Erik Lueth, emerging market economist at Legal & General Investment Management, said the data point to an economy ‘in cruising speed’.
“This is based on significant stimulus and comes at the risk of financial crisis and/or Japanese-style stagnation over the medium. Q3 GDP grew at 6.7%, in line with the previous two quarters and expectations, said Lueth. “Nominal GDP surged to 9% as deflationary pressures are abating. The latter is particularly apparent in the industrial sector, which is rebounding on the back of a buoyant property market. Momentum remained strong in September, with property sales up 35% year-on-year and investment in recovery mode.”
“Risks of a painful property bust are limited at this stage,” Leuth continued. “Price declines would have little impact on consumption as household debt, while rising, is still moderate. The main conduit of a possible property bust, construction activity, is still quite lacklustre at this point in the cycle. Similarly, we don’t see risks of a financial crisis anytime soon.”
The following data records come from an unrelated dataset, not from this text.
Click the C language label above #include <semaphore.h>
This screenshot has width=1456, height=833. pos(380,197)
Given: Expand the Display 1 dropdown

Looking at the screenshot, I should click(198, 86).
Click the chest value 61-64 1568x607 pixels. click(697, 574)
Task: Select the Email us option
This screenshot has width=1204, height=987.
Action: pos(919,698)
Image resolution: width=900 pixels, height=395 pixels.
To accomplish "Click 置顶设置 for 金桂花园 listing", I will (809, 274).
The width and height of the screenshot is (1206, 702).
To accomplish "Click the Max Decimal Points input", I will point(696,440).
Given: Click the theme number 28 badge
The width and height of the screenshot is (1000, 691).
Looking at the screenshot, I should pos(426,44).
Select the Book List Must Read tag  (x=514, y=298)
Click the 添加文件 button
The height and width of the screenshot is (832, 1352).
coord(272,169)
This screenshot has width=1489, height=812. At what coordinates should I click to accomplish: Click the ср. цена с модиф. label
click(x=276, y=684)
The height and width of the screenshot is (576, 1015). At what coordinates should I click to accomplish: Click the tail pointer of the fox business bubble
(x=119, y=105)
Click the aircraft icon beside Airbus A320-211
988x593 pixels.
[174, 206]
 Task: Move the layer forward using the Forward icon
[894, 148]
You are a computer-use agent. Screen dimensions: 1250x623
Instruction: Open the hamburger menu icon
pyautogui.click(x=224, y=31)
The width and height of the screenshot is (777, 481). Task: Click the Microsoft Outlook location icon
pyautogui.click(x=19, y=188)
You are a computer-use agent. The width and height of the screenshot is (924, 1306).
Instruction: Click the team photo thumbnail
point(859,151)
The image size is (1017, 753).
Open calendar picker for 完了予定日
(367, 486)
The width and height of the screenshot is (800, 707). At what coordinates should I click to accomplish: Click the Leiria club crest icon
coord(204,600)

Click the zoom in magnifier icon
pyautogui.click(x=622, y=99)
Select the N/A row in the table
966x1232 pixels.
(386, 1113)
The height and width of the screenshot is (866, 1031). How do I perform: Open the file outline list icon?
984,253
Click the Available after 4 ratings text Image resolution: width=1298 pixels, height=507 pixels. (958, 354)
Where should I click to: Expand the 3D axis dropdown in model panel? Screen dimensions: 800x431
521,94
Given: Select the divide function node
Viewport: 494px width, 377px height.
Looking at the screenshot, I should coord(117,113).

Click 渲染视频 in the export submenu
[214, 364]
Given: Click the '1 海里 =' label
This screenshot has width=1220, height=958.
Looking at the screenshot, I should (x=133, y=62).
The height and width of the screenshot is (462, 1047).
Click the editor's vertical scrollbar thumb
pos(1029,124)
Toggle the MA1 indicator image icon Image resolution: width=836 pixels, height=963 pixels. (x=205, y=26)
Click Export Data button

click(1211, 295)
“A breakdown of the data reveals an acceleration in primary industry and a smaller increase in the tertiary, or services, sector,” noted Craig Botham, emerging markets economist at Schroders.
“Manufacturing managed stable growth. Overall, this is not a promising sign for the rebalancing story, and suggests growth is being maintained at the cost of longer term sustainability. A look at the higher frequency data helps to illustrate this point. Over the quarter, credit growth barely slowed despite a dip in corporate lending, as mortgages and government municipal bond issuance helped to fill the void,” Botham added.
Luca Paolini, chief strategist at Pictet AM, was voicing doubt about the reliability of the Chinese data even before yesterday’s release, prompting him to cut his allocation to emerging market equities last week.
“Our change in stance [on EM equities] also reflects the fact that we are a little suspicious of Chinese economic data, which have exceeded expectations over the summer after government fiscal stimulus triggered explosive gains in the housing market,” he said.
“We are less sure that the Chinese government will keep its foot on the accelerator, conscious that the respite owes much to another great helping of debt; we expect they will scale back in the second half.”
Meanwhile Bank of America Merrill Lynch has upgraded its forecasts for China as a result of this latest release. The bank’s research unit has bumped its growth prediction to 6.7% for this year and 6.6% for 2017, up from previous forecasts of 6.4% and 6.5% respectively.